Print the lines of the listing below verbatim, starting at the line that contains "This screenshot has height=620, width=1083." and stopping after the line that contains "the 05:00 time". Omit the pictures.

-- Start Data in this exercise --

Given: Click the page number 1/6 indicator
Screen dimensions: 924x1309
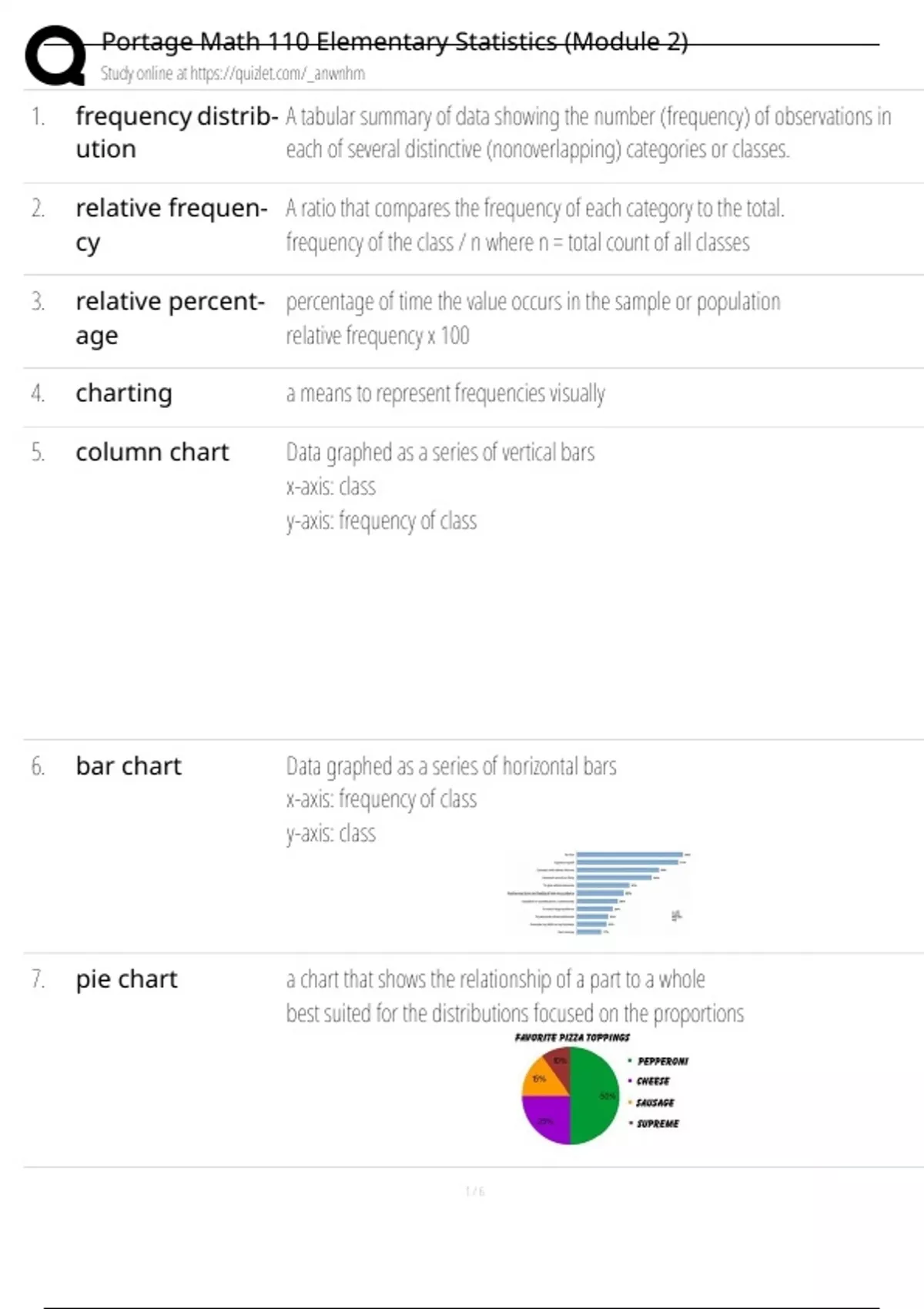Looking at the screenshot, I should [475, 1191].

-- End Data in this exercise --
-- Start Data in this exercise --

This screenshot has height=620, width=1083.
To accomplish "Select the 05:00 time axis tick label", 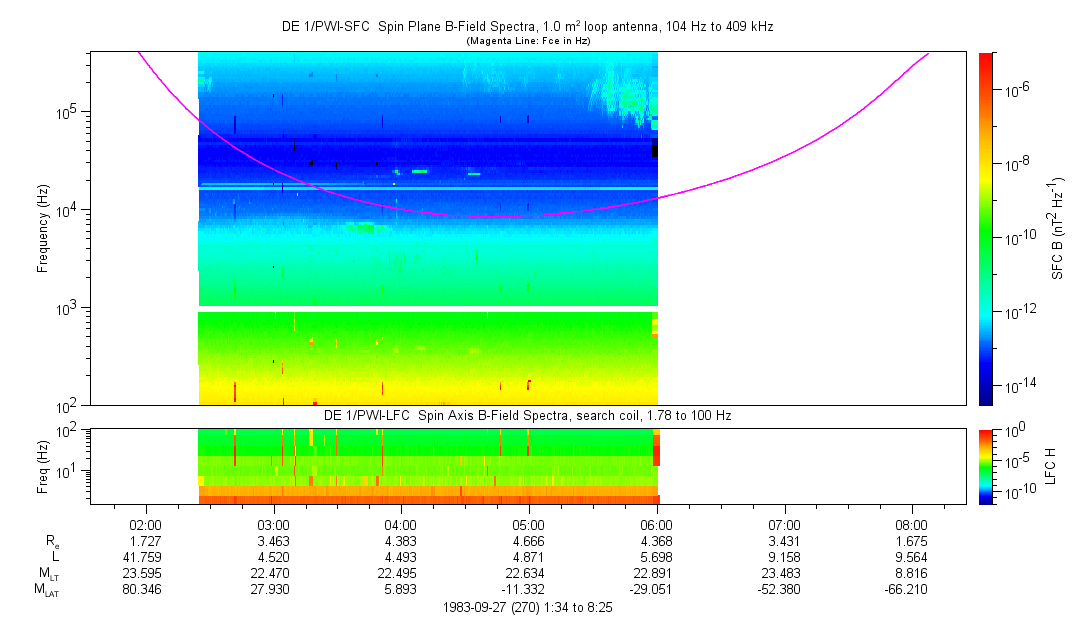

-- End Data in this exercise --
-- Start Data in this exercise --

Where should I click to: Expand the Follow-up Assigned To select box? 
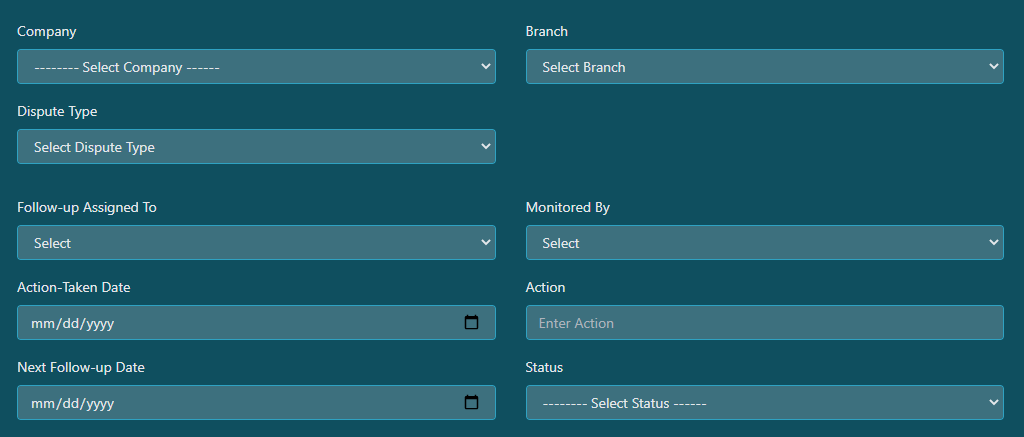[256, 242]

-- End Data in this exercise --

◆ Correct result:
This screenshot has height=620, width=1083.
To accomplish "Select the 05:00 time axis tick label", 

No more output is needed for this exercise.